## Description of the task
Leaving the images aside, print every record in the material exactly.

## Provided records
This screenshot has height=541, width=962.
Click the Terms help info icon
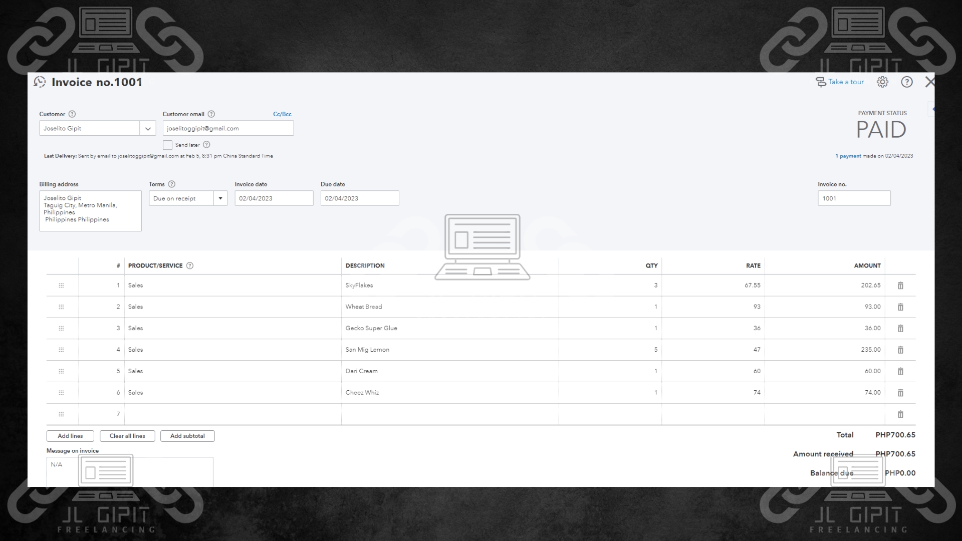click(172, 184)
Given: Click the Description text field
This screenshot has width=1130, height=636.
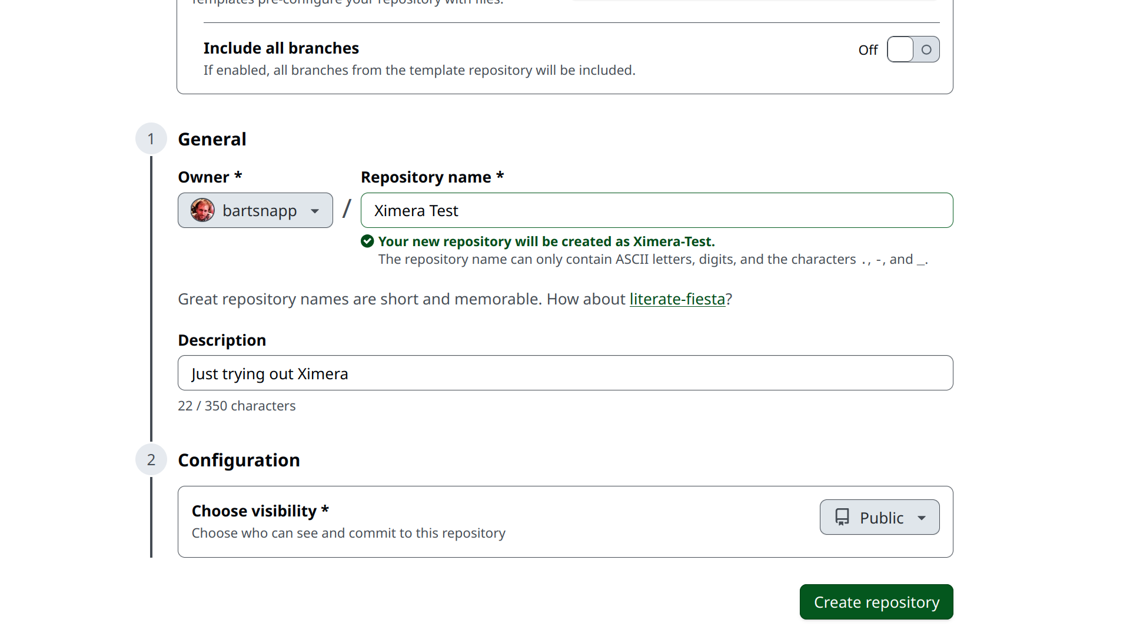Looking at the screenshot, I should pos(565,373).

## Answer section
This screenshot has height=541, width=962.
Click the Terms help info icon
click(172, 184)
Given: Click the Description text field
This screenshot has width=1130, height=636.
Looking at the screenshot, I should pos(565,373).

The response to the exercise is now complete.